## begin EXTRACTED ENTRIES
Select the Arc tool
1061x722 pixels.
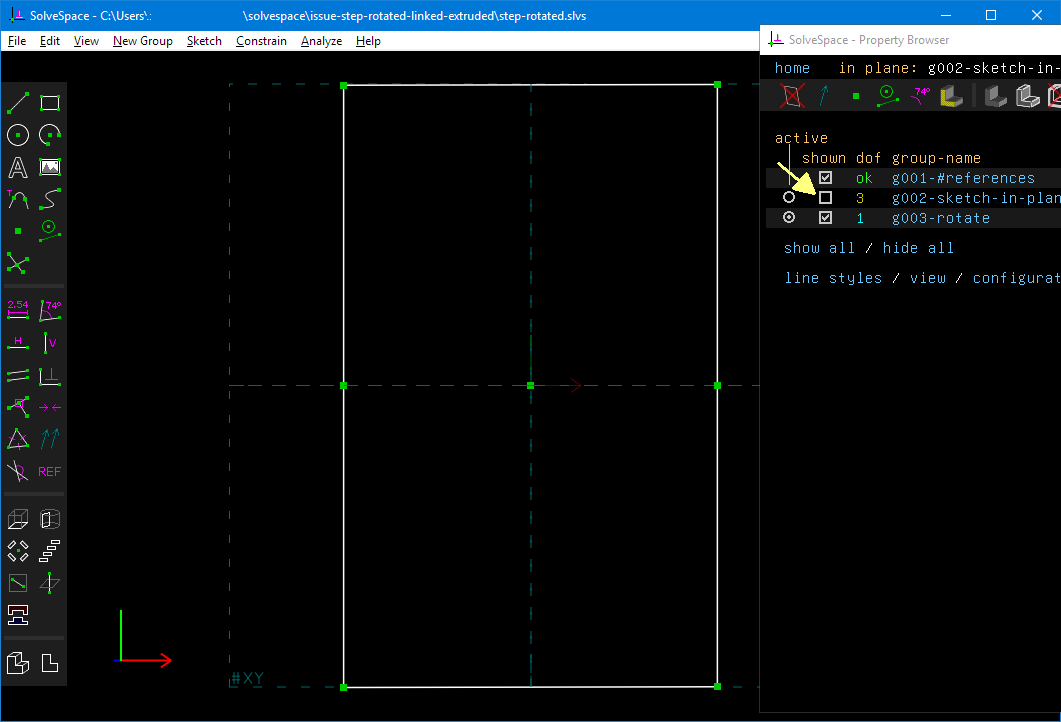pyautogui.click(x=49, y=135)
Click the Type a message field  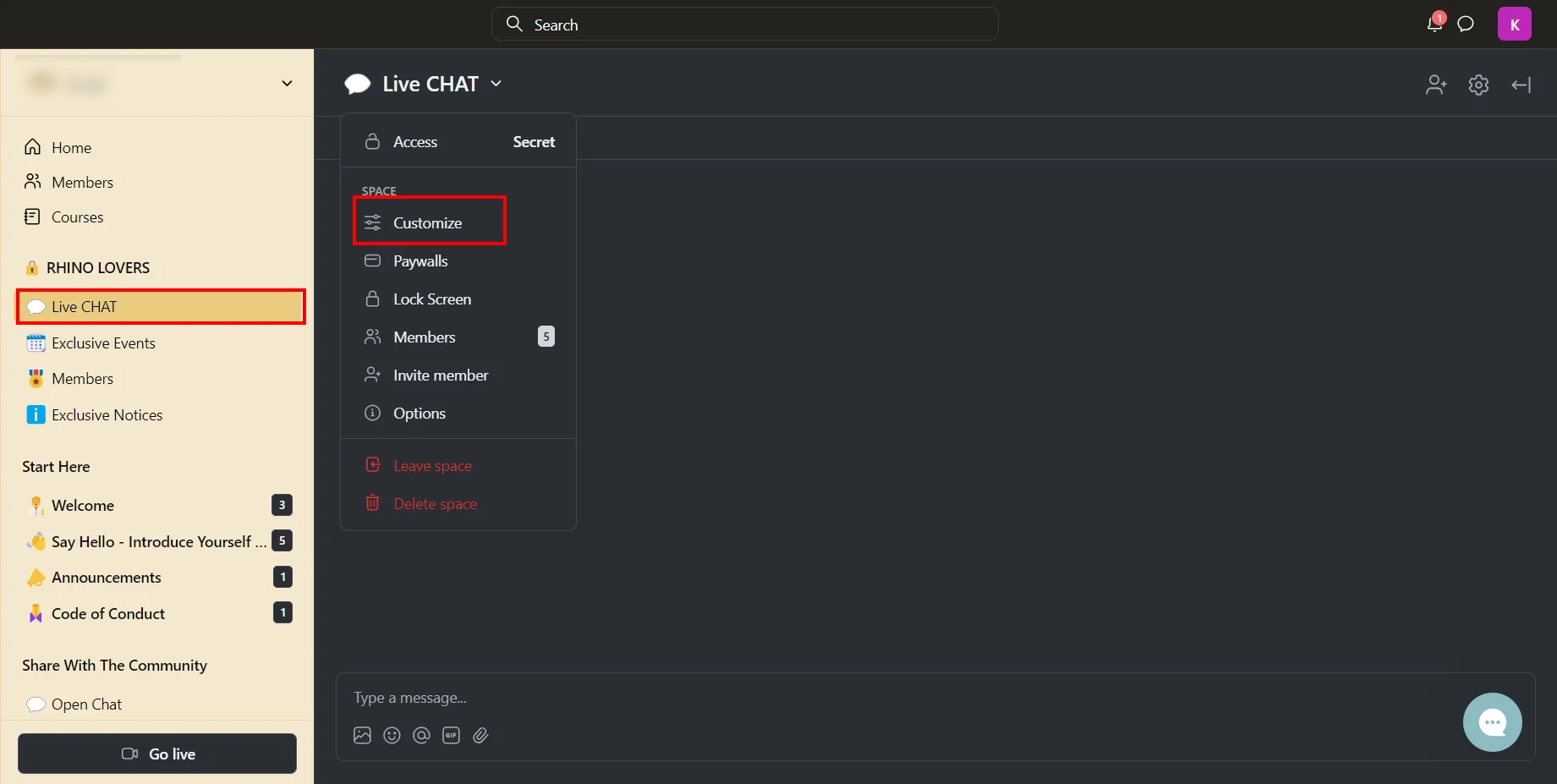(846, 698)
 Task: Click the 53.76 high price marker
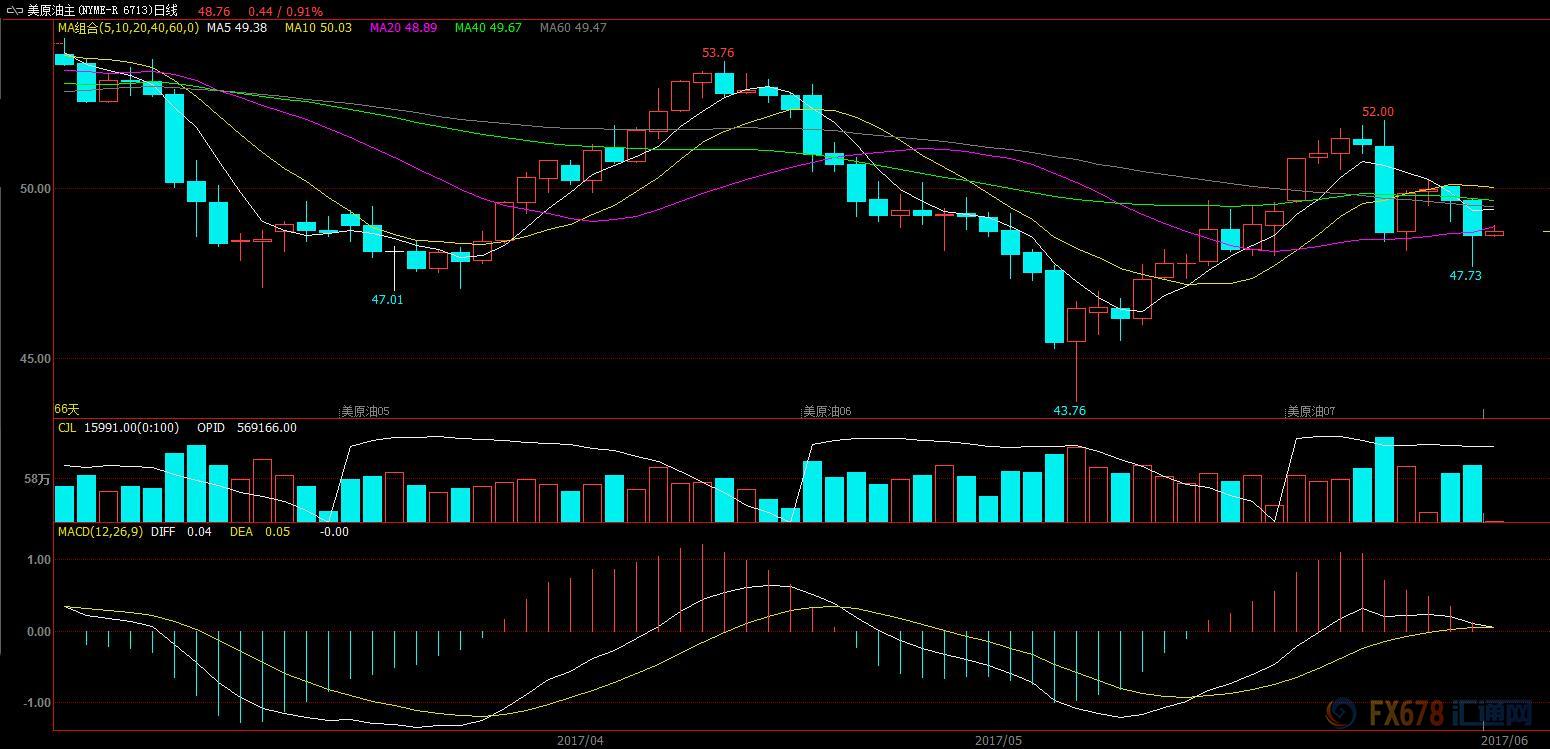pos(717,53)
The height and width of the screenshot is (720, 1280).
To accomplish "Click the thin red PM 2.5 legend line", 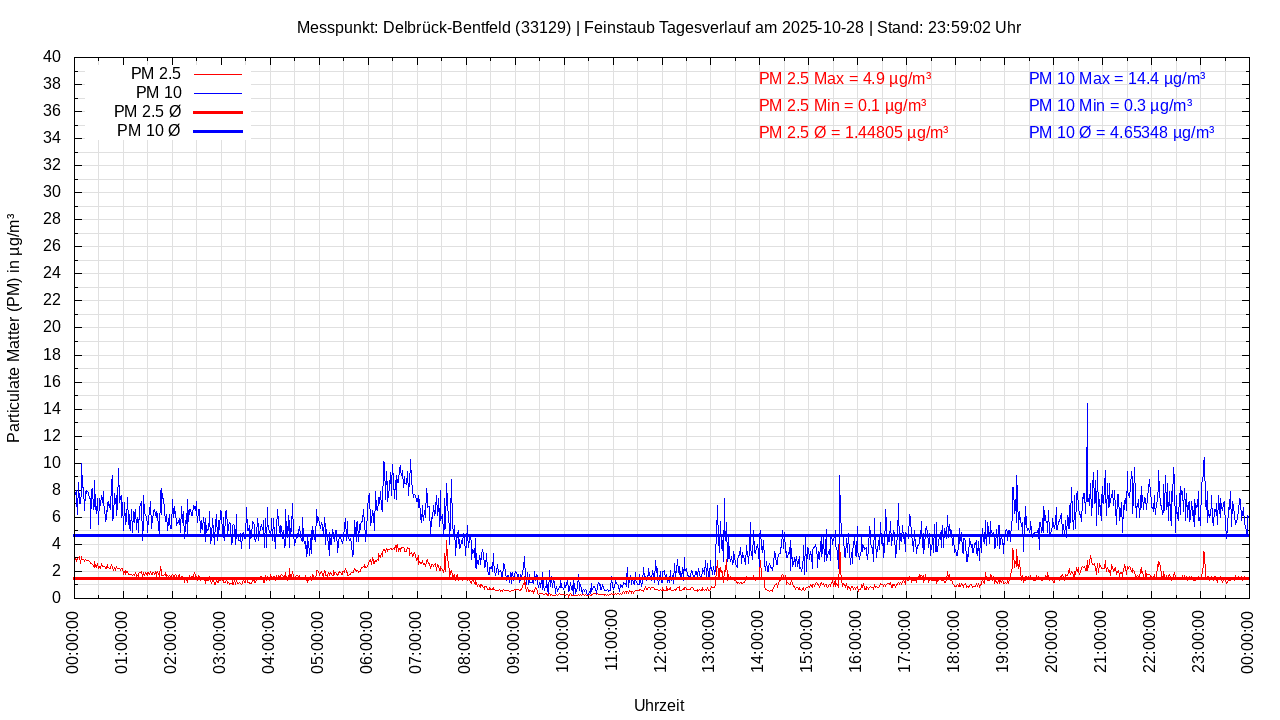I will [217, 74].
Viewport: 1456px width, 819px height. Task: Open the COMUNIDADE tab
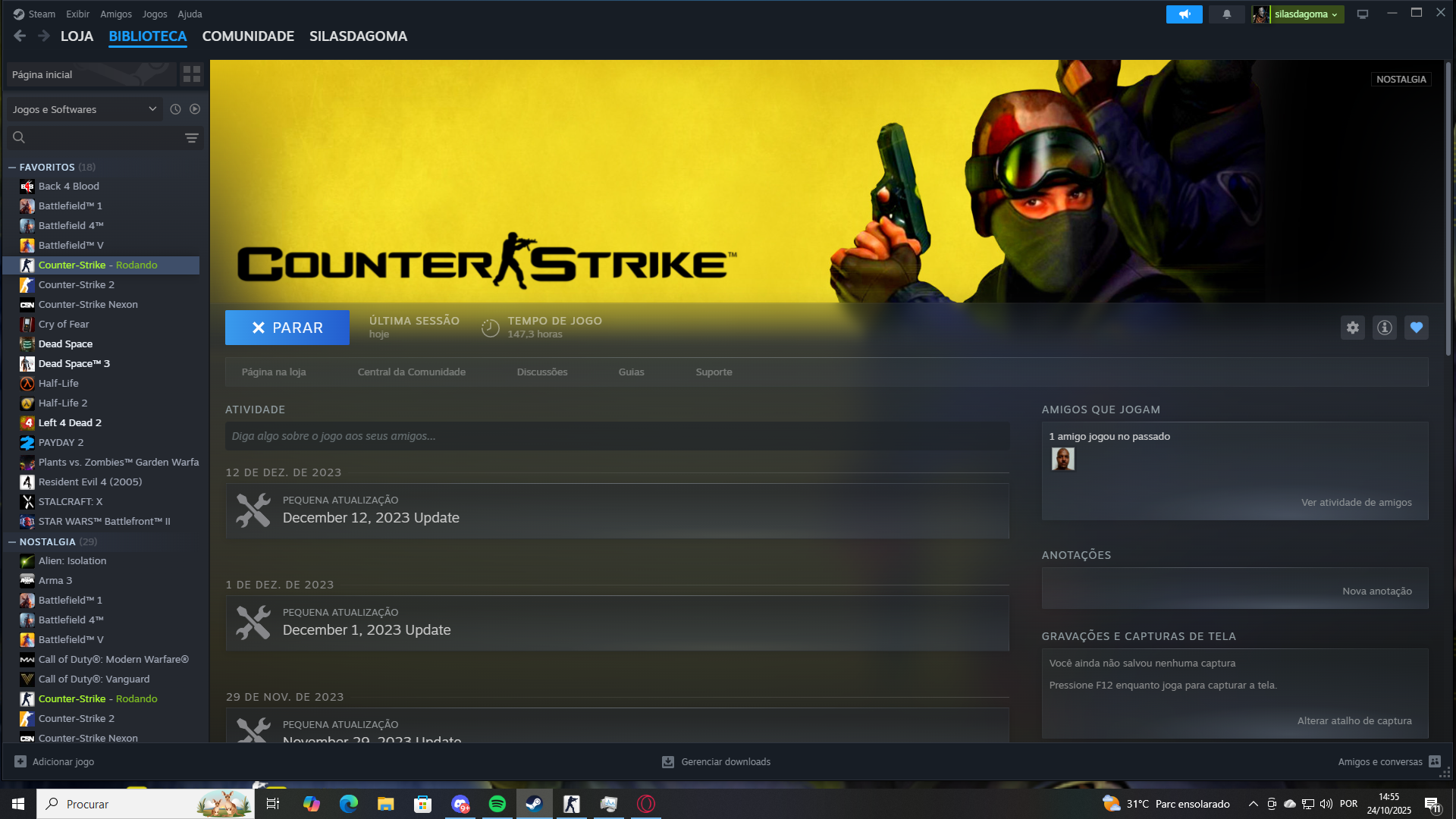pos(248,36)
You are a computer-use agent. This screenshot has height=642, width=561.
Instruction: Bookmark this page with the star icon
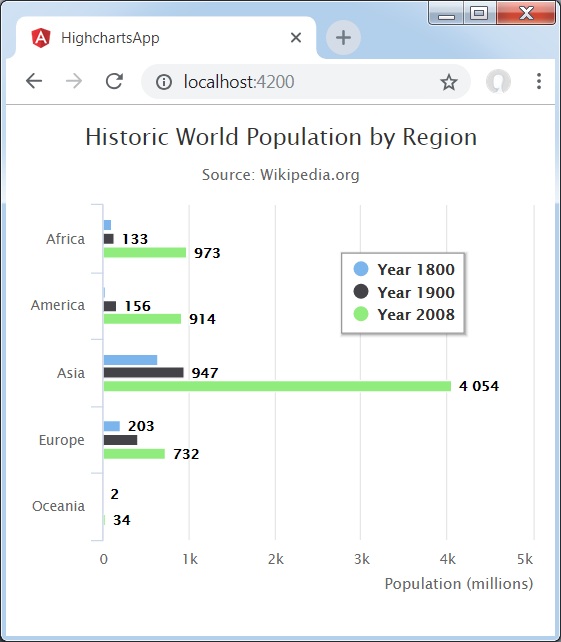pos(448,82)
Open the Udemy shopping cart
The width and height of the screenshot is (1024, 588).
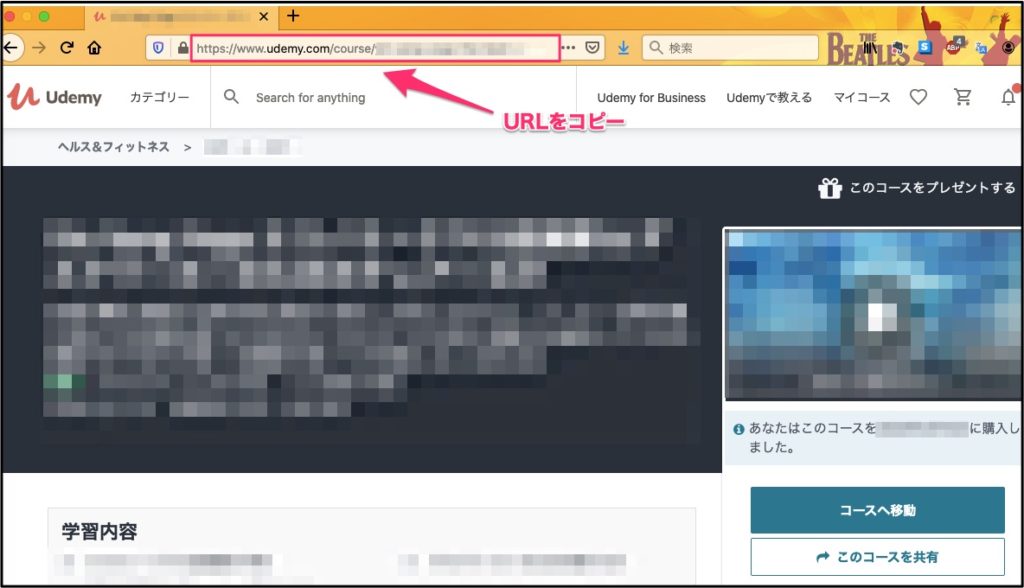pyautogui.click(x=963, y=97)
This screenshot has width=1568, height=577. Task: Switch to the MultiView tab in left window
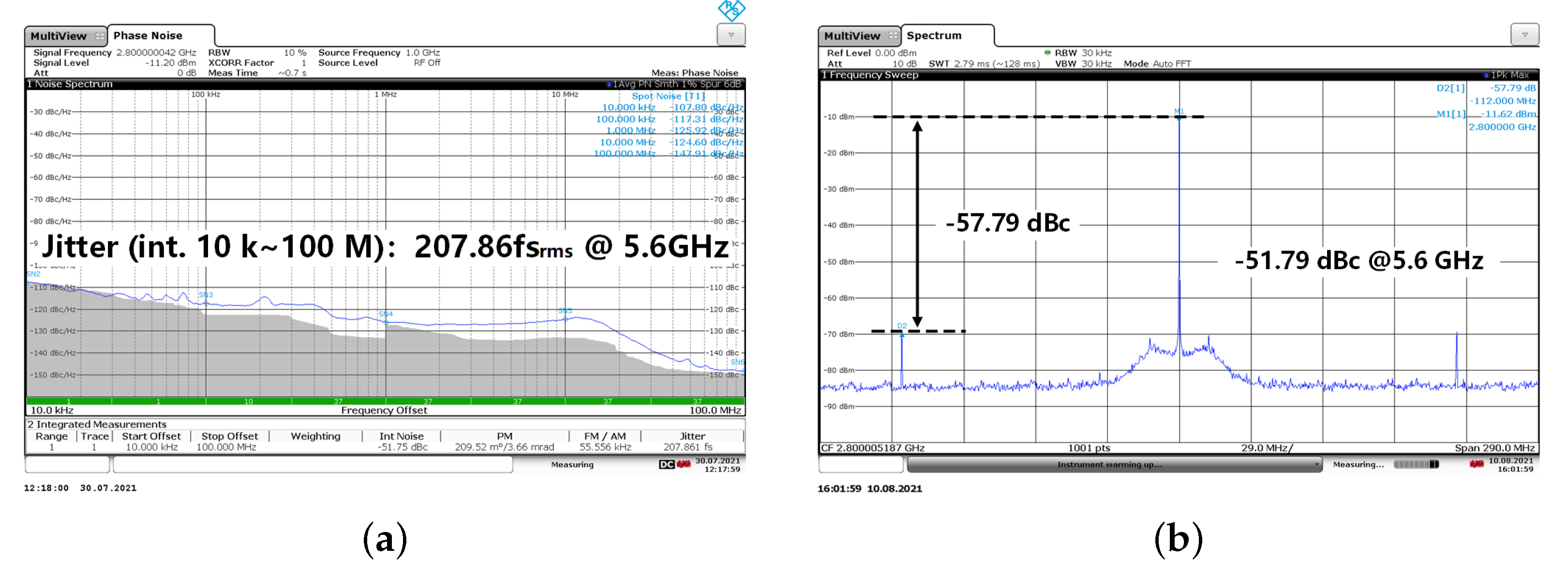coord(59,36)
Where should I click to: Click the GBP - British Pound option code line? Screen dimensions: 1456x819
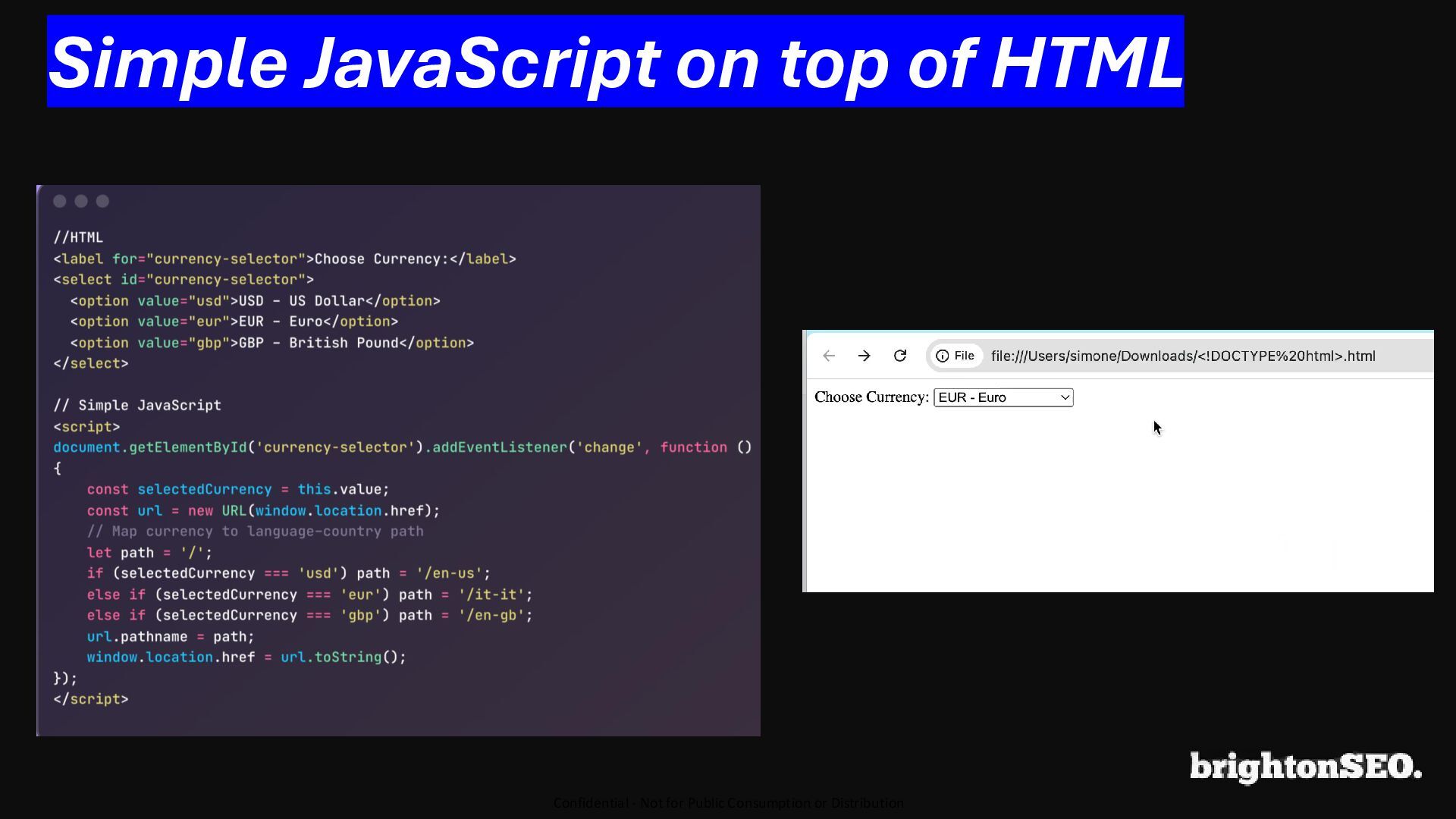coord(271,343)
## end EXTRACTED ENTRIES
REQUIREMENT:
Starting at the line that contains "Where should I" and ending at the end of the listing, lay out each line as a Markdown table with the columns Row and Line. Skip blank lines and leave the pictures out.

RESULT:
| Row | Line |
|---|---|
| 1 | Where should I click to: Click the GBP - British Pound option code line? Screen dimensions: 1456x819 |
| 2 | coord(271,343) |